U.S. Senator Chuck Grassley says he always tries to “find a balance between AR-15s or any Second Amendment right and protecting the people.”

“The Supreme Court 15 years ago made it very clear that it gives utmost protection to most guns,” Grassley says. “Submachine guns would be an example that’s been outlawed for 90 years.” Grassley says it was a few years later that the nation’s high court made it a fundamental principle that applied to the states through the 14th Amendment.

“That doesn’t mean that states can’t outlaw certain things,” Grassley says. “I know that some states have done that, and I think that that’s a factor that you’ve got to take into consideration, that the states can do some of this themselves.”

Grassley says nobody who wants to hurt someone should have a gun, and he notes, that’s why we have background checks.

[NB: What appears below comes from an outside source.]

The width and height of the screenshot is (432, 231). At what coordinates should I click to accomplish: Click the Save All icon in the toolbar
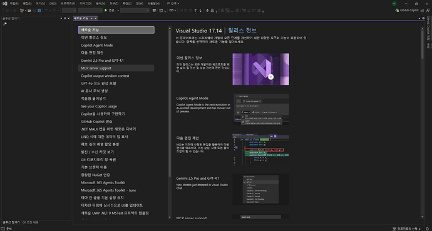point(39,11)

“States can, in 50 different ways, try to regulate guns but it’s got to be within the Supreme Court decision,” Grassley says. “So, Illinois can pass what they want to pass, but sometimes it’s going to be checked by the Supreme Court, and the Supreme Court’s going to make that determination of constitutionality.”

Grassley says the AR-15 is the most popular rifle in the U.S., with a recent poll showing more than 24-million Americans own one, or a comparable firearm.